Would you know if you were suffering from osteoporosis? Would your doctor? Maybe not. According to a survey released by the American Association of Clinical Endocrinologists (AACE), knowledge about the disease's most visible symptom -- silent bone fractures -- is lacking among both patients and physicians.
Silent bone fractures are "low trauma" injuries -- in women suffering from osteoporosis, fractures of the spinal vertebrae can occur as consequences of bending, walking or even sneezing.
"I had been having back pain for years, my internist was treating me with pain pills for arthritis, it wasn't until I saw a gynecologist that I was diagnosed with three vertebral fractures from osteoporosis," says Francis Harkinish, 84, from Toms River, N.J.
"Bone fractures and the complications that follow are serious consequences of osteoporosis, a condition that is especially common in postmenopausal women," says Nelson B. Watts, M.D., FACE, director of the Osteoporosis Program at Emory University.
"If women and their doctors don't link bone fractures and osteoporosis, many women will continue to go untreated and be at greater risk for subsequent fractures, which often happen within a year after the first," Watts says.
The national survey included over 400 women age 50 and older. Over half of the women did not know that silent fractures were caused by osteoporosis and 21 percent of at-risk women did not know that it causes weak and fragile bones.
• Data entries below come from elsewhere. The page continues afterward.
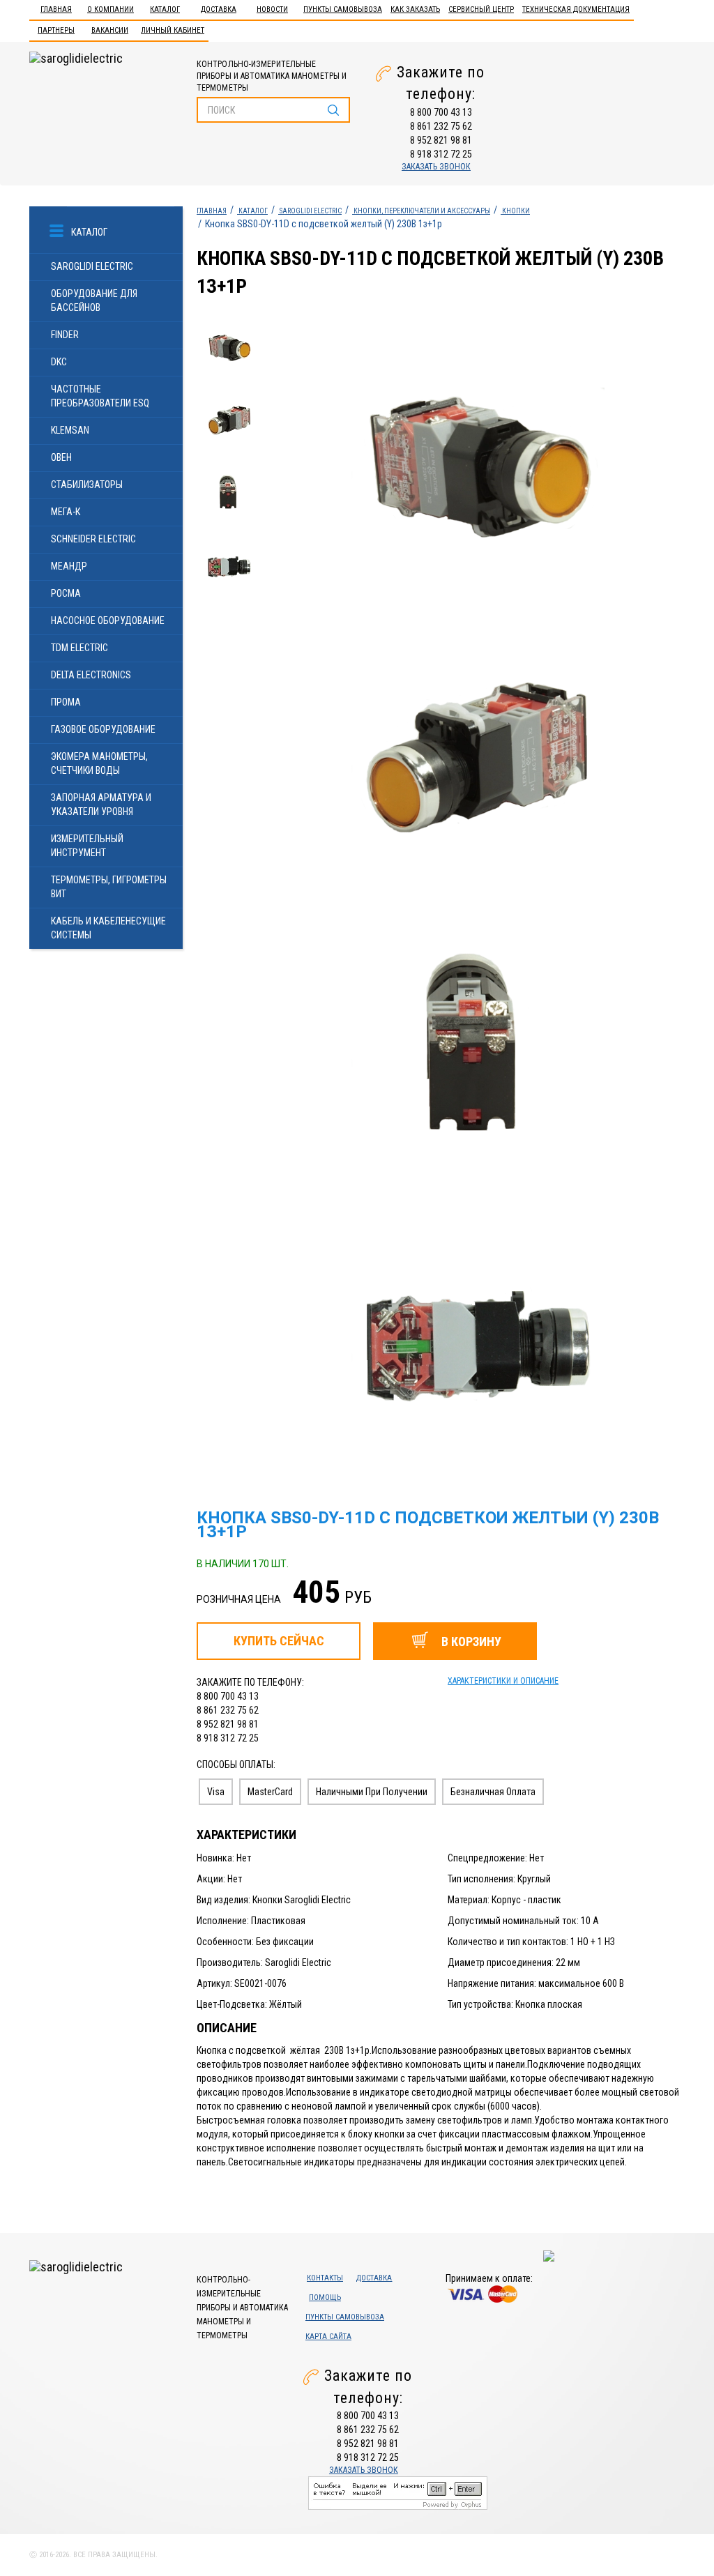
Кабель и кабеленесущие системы (108, 927)
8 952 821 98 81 (441, 140)
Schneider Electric (93, 538)
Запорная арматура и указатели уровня (101, 804)
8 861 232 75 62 (441, 126)
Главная (56, 9)
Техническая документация (576, 9)
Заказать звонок (436, 167)
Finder (65, 334)
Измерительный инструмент (87, 845)
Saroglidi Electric (92, 266)
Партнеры (56, 30)
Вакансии (109, 30)
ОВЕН (61, 457)
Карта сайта (328, 2336)
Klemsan (70, 430)
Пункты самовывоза (342, 9)
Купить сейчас (279, 1640)
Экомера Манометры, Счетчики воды (99, 763)
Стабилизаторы (87, 484)
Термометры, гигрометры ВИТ (109, 886)
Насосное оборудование (108, 620)
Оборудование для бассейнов (94, 300)
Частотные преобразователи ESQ (100, 396)
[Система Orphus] (397, 2492)
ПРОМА (66, 702)
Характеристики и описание (503, 1681)
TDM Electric (79, 647)
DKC (59, 361)
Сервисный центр (481, 9)
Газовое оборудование (103, 729)
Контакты (325, 2277)
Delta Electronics (91, 674)
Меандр (69, 566)
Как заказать (415, 9)
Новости (272, 9)
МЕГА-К (65, 511)
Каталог (165, 9)
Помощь (325, 2297)
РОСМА (66, 593)
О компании (110, 9)
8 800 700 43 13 (441, 112)
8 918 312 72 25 (441, 154)
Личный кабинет (172, 30)
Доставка (218, 9)
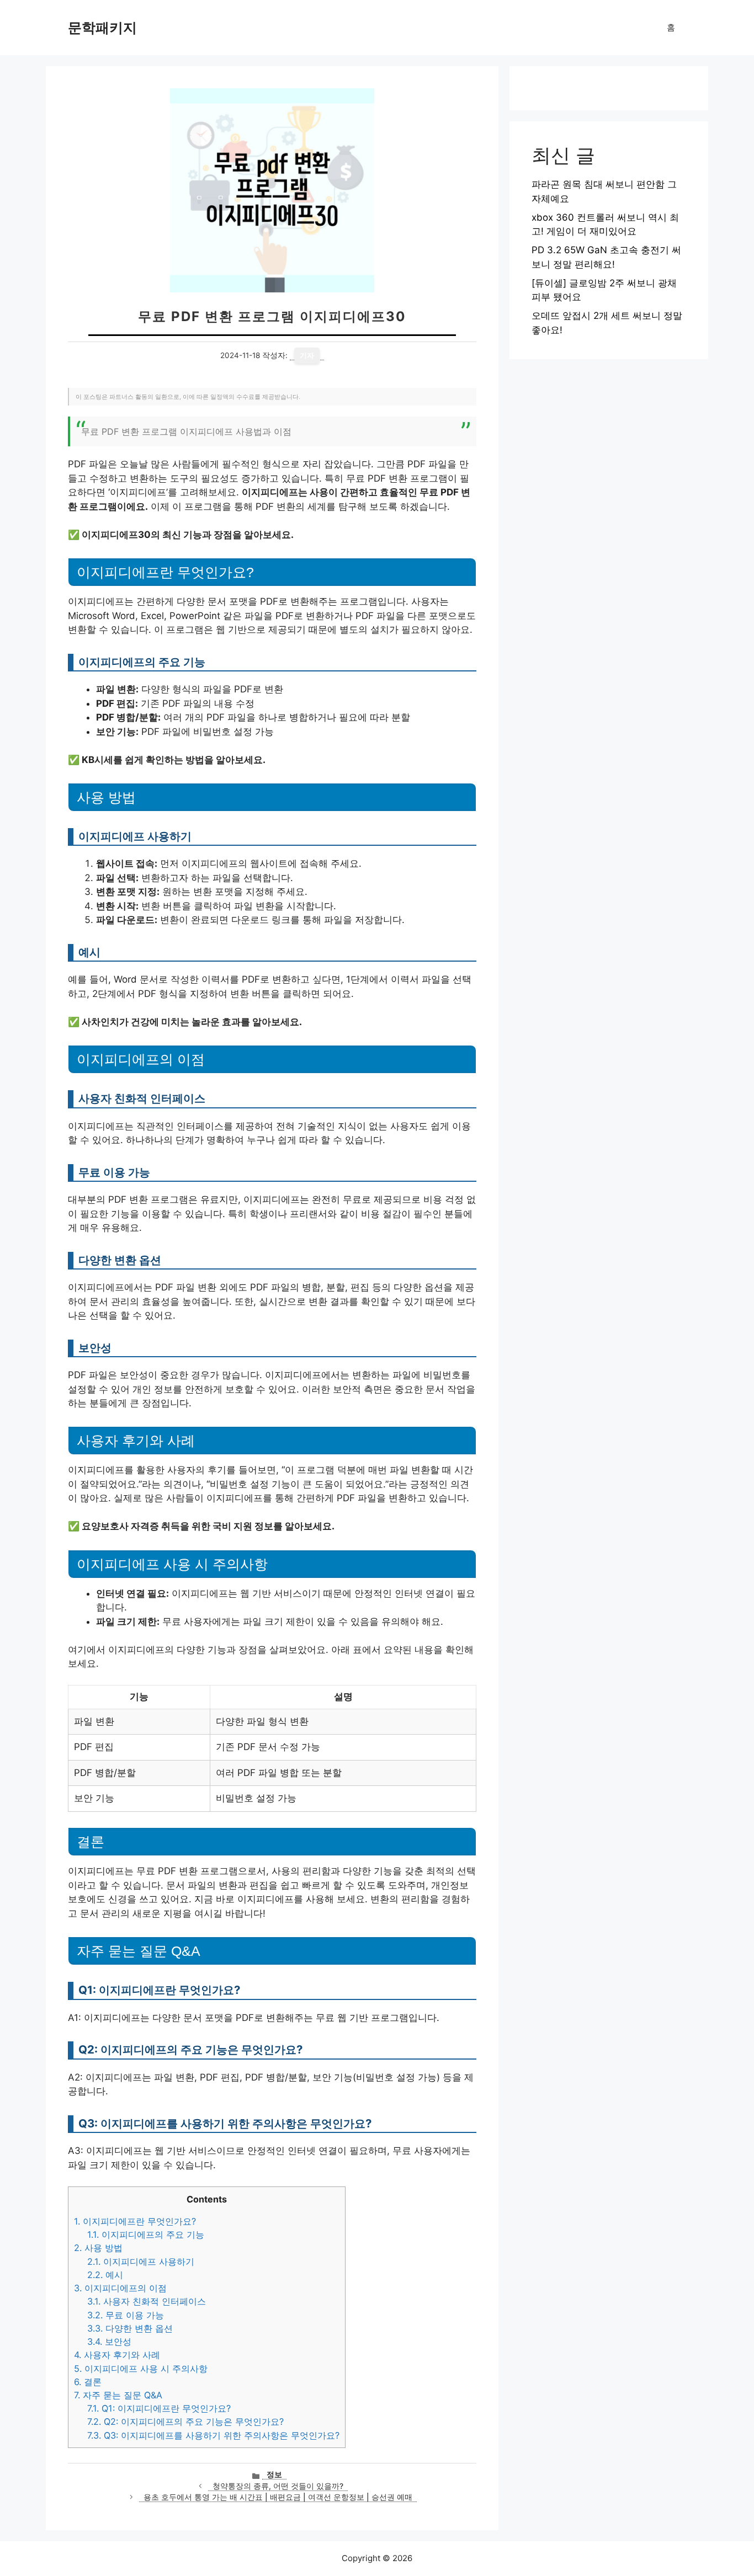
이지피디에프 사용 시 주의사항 (141, 2368)
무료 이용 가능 (125, 2315)
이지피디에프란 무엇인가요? (135, 2221)
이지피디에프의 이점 (120, 2288)
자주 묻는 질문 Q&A (118, 2395)
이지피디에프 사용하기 (140, 2261)
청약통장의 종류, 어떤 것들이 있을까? (278, 2486)
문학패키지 (102, 27)
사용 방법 (98, 2247)
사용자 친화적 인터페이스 (146, 2301)
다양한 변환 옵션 (130, 2328)
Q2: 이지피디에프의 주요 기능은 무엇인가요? (185, 2421)
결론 (88, 2381)
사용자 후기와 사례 (117, 2354)
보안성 (109, 2341)
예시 (105, 2274)
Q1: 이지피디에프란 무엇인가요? (159, 2408)
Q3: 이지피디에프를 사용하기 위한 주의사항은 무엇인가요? (213, 2435)
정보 (274, 2474)
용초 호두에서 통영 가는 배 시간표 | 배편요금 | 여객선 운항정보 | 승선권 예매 (278, 2497)
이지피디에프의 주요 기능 (145, 2234)
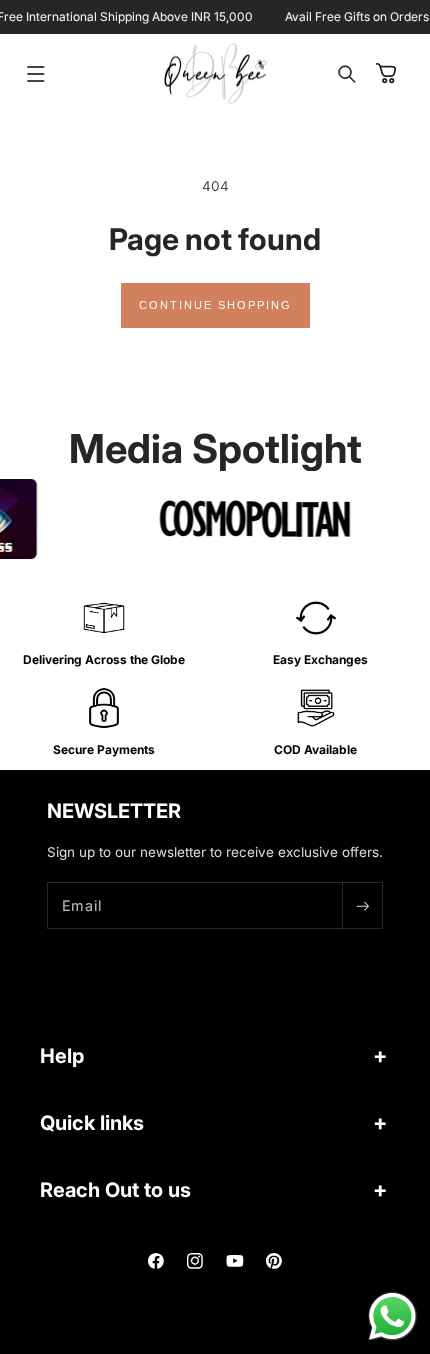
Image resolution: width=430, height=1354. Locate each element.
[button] (36, 74)
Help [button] (62, 1056)
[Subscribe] (362, 905)
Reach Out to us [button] (115, 1190)
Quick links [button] (92, 1123)
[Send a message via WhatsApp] (392, 1316)
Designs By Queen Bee (238, 1347)
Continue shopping (215, 305)
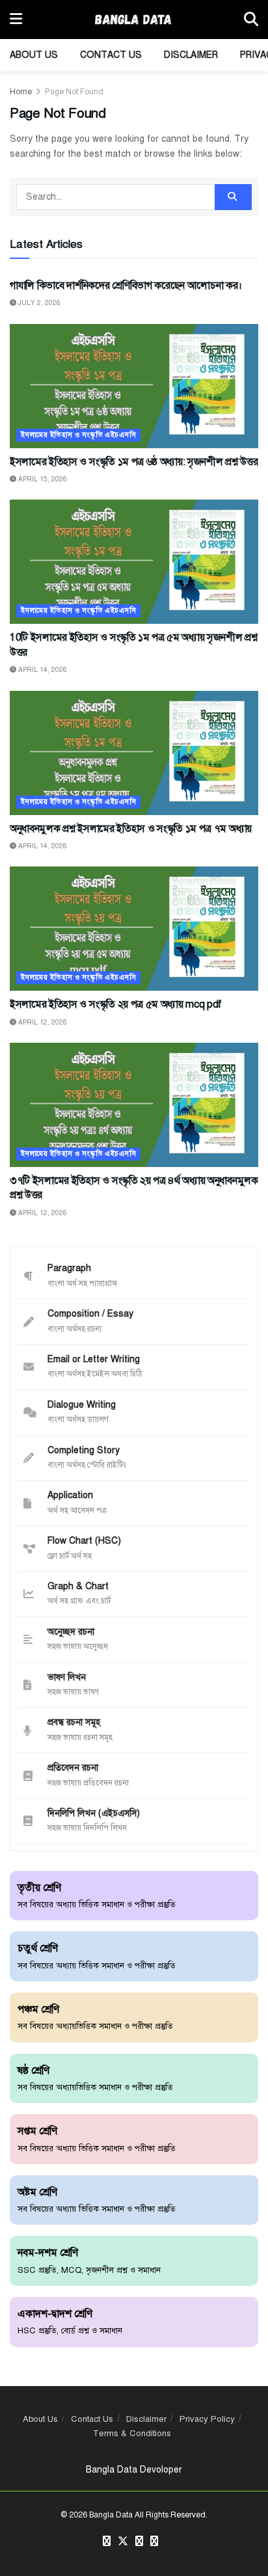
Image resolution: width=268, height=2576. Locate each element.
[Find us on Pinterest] (139, 2541)
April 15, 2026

Partly to blame are physicians. Of the women surveyed, 48 percent reported that their doctors did not talk to them about their risk. The survey also included 100 family physicians, only 38 percent of whom reported telling women over 50 that fractures can be a symptom of osteoporosis.
"Untreated fractures from osteoporosis may lead to diminished quality of life, disability and even death," says Watts. "In fact, lifetime risk of death associated with an osteoporotic hip fracture is comparable to that from breast cancer."